• RECORDED DATA:
******************************
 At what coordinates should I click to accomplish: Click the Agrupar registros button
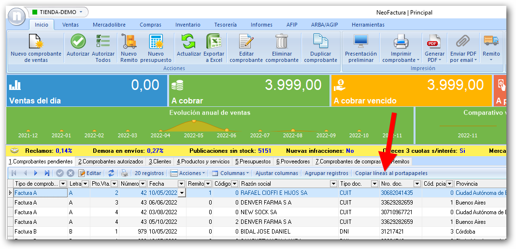pos(327,173)
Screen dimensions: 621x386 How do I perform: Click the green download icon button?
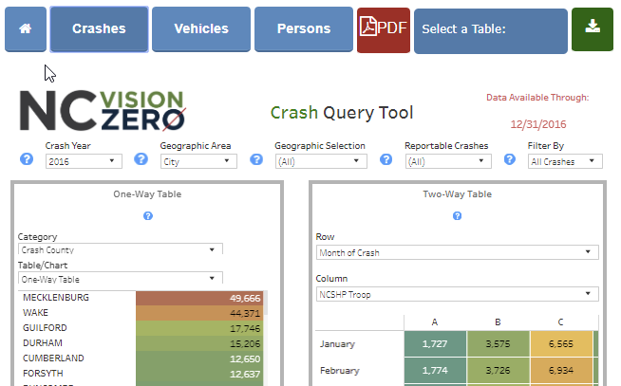coord(593,28)
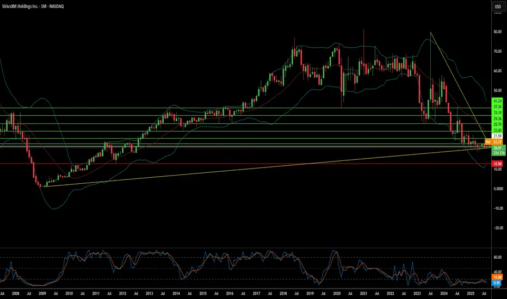507x299 pixels.
Task: Click the 2009 label on time axis
Action: (42, 294)
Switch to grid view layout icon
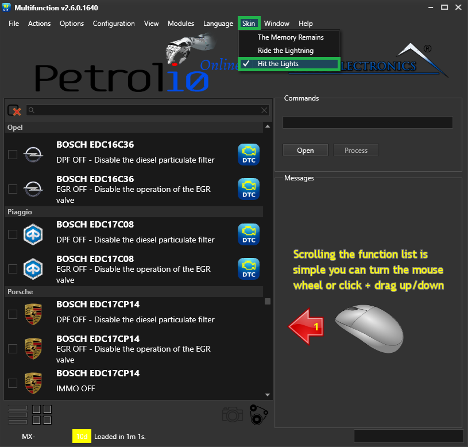The width and height of the screenshot is (468, 447). click(42, 414)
******************************
• EXERCISE DESCRIPTION: An exact copy of the material above is required, free of any pictures.

• ANSWER TO THIS EXERCISE:
 At what coordinates should I click to accomplish: Click the Agrupar registros button
pos(327,173)
Screen dimensions: 621x386 How do I perform: Click the green download icon button?
coord(593,28)
507x299 pixels.
Task: Click the 2009 label on time axis
Action: (42, 294)
Switch to grid view layout icon
The width and height of the screenshot is (468, 447). click(42, 414)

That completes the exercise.